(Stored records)

+++++

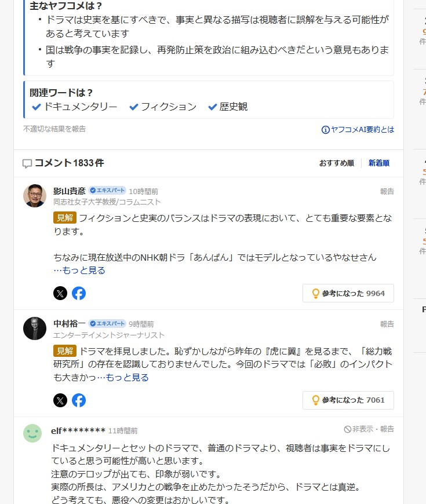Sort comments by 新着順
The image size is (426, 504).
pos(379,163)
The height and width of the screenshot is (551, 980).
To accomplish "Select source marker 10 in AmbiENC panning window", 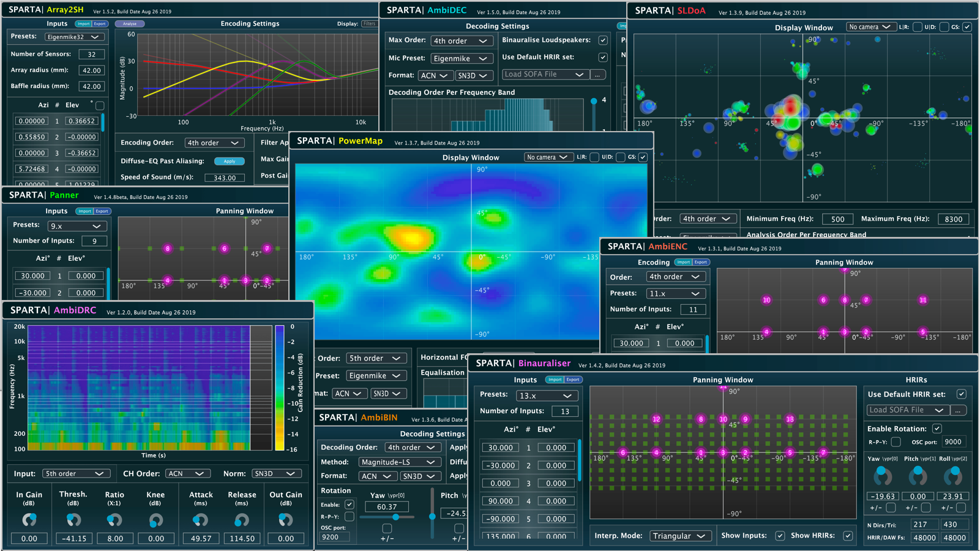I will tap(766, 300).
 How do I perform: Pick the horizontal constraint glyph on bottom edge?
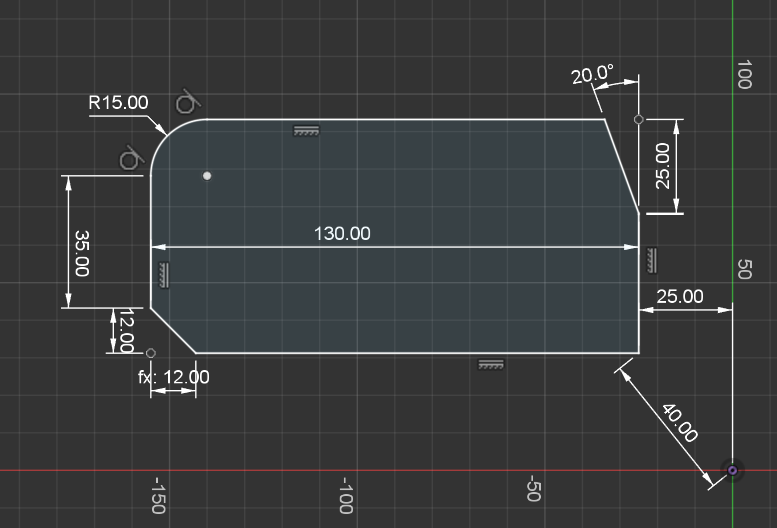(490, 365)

+++++

Problem description >> Copy exactly the lines from the line that contains "How do I perform: Pick" through the last line of the records above, both ends included, but leave out the pictures.

Result >>
 How do I perform: Pick the horizontal constraint glyph on bottom edge?
(490, 365)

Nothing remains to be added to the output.